Two recent science stories have to do with the evolution of birds. One, from Science, is about the recovery of soft tissue from 68 million-year-old Tyrannoraurus Rex fossil, and the finding that the proteins it contained were more similar to those found in chickens than any other living species.
Is the chicken the closest living relative of the extinct Tyrannosaur? If so, the dinosaur's DNA must have contained some genes for more than mere ferocity - the chicken's success seems to be connected to its ability to be domesticated.
The second story is about the intelligence of ravens.
As many people have long suspected, it turns out that ravens are really intelligent: a lot smarter than most other animals, in fact.
It was reported in last month's Scientific American that ravens were able to accomplish complicated tasks, involving logic, something that few non-human animals can do. In the study, ravens were challenged to get some food that was attached to a string suspended from the perch. In order to get the treat, the ravens had to pull the string up a bit at a time, holding the part already gathered in place, until the food was pulled up to the top. Mature ravens studied the situation for minutes on end, then completed the operation in a single try.

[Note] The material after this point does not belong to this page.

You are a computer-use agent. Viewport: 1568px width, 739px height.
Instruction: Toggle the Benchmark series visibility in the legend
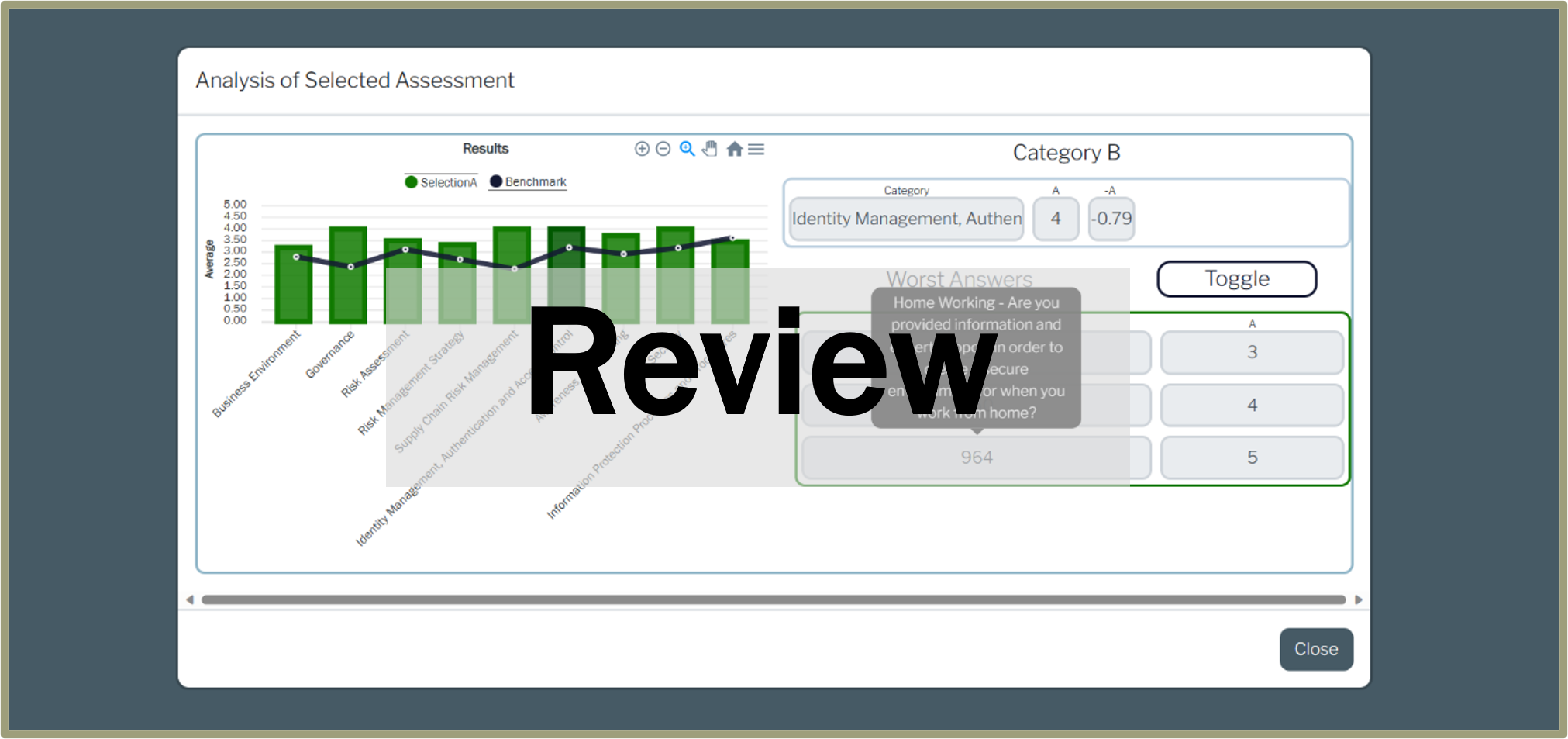535,181
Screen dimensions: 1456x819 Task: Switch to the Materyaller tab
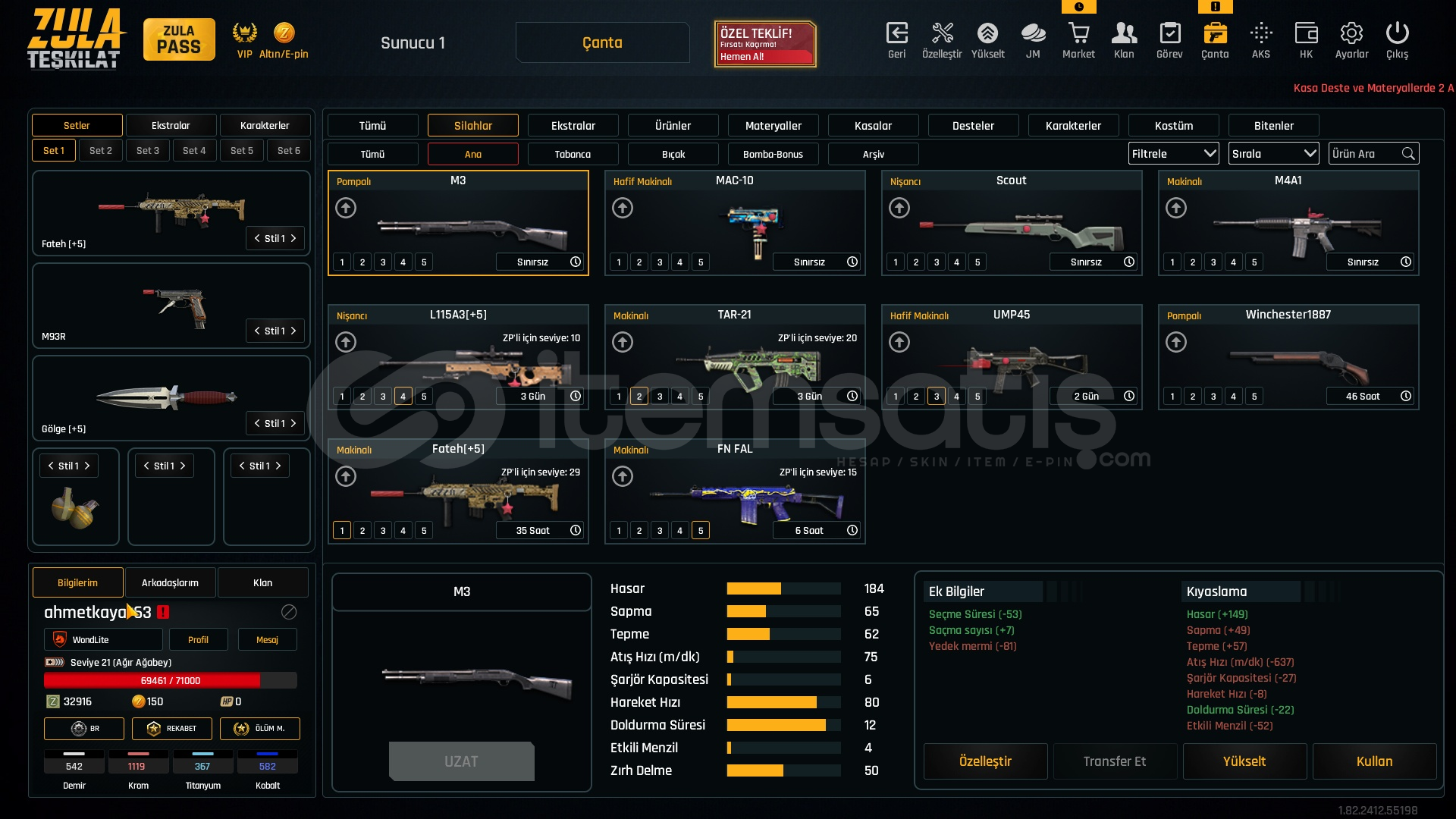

This seems like an amazing display of logic, akin to watching a chess grandmaster study the board for several minutes, then suddenly declare "Checkmate!" while making a decisive, brilliant move. How many people are capable of analyzing an unfamiliar situation based on visual observations only, and then proceed to solve it, in one try and with no mistakes?
Combined with the other story, linking the Tyranosaurus Rex to a chicken, it makes one wonder about the genetic heritage of birds.
The authors of the raven study hypothesized about what factors in its evolution could have led to ravens developing the ability to use logic, rather than the sort of trial-and-error problem-solving exhibited by many other animals, including other types of birds.
They concluded that ravens, being primarily scavengers who are dependent on the behavior of unpredictable predators for their food, could have been selected for the ability to "think things through" before taking action. Also, ravens have a very poor sense of smell, reiforcing their need to use visual memory to navigate their surroundings and stored food caches.
The tyrannosaur, a top predator, probably faced no selection pressure to be smart. Its closest living relative is the chicken.
The intelligence of ravens reminds us of the evolutionary advantage of being forced to make difficult, potentially life-threatening choices to survive.